Replace Websockets with Quic (Xpra)

[MoritzWeber0]

Xpra-org/xpra-html5#143 (comment)

[zusorio]

I looked into this a bit and I don't think it's feasible in our current state unfortunately. The main problems are:

• No reverse proxies for WebTransport: It doesn't look like any widespread reverse proxies (Nginx, Caddy, Traefik) support proxying WebTransport. Our only option would be a raw UDP reverse proxy.
• TLS Termination: WebTransport mandates using TLS all the way down to Xpra. This would mean that we would either have to re-encrypt traffic (which runs into the reverse proxy issue) or terminate TLS using Xpra (which would mean provisioning certs for every session container)

[MoritzWeber0]

No reverse proxies for WebTransport: It doesn't look like any widespread reverse proxies (Nginx, Caddy, Traefik) support proxying WebTransport. Our only option would be a raw UDP reverse proxy.

This could be solved by directly exposing the port. But in the end the session container would need to handle authentication again and other features like session sharing etc. would be hard to implement.
But I guess there will be some reverse proxies for Quic in the future.

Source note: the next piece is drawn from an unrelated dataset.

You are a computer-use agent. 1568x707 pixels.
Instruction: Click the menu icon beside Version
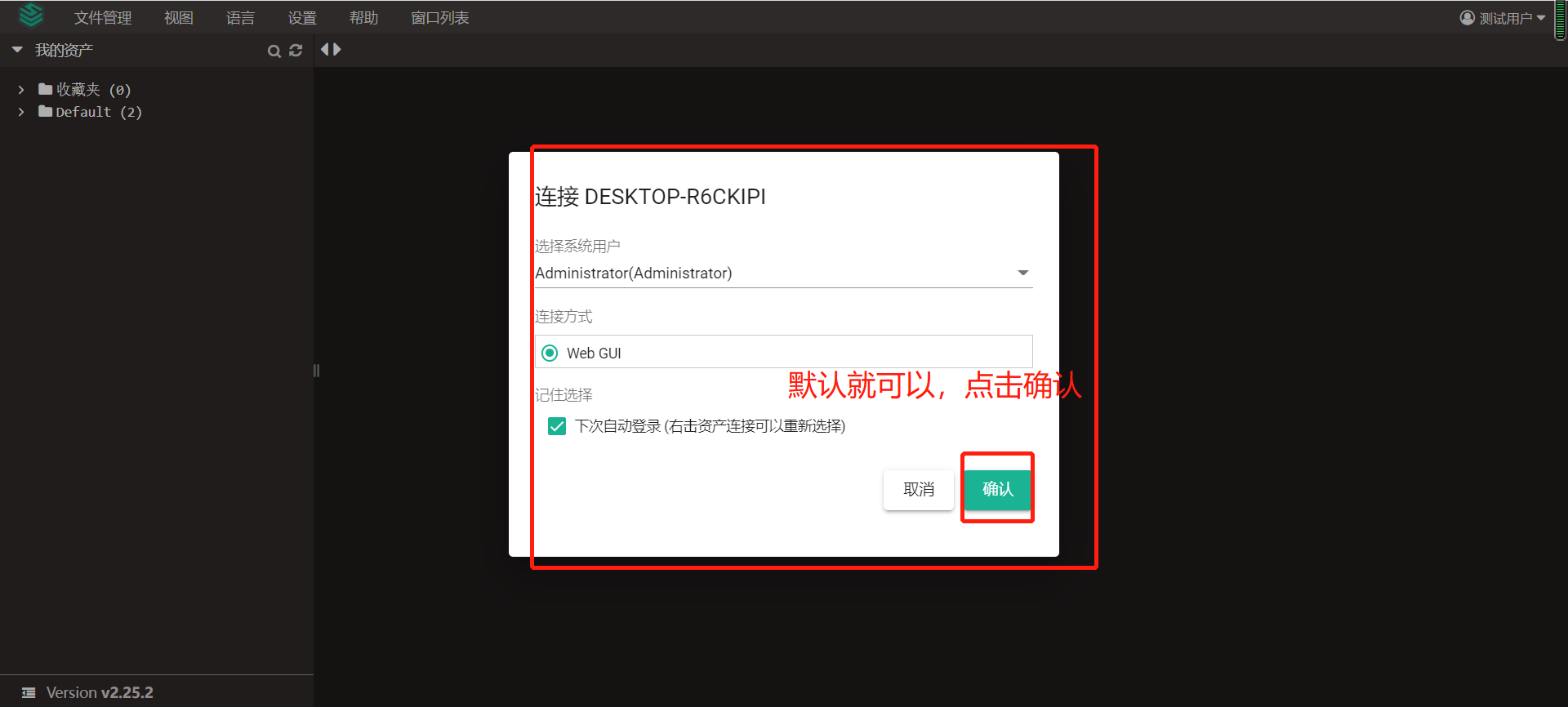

TLS Termination: WebTransport mandates using TLS all the way down to Xpra. This would mean that we would either have to re-encrypt traffic (which runs into the reverse proxy issue) or terminate TLS using Xpra (which would mean provisioning certs for every session container)

Yes, that's an annoying challenge and probably only feasible with wildcard certificates. Nothing for the near future.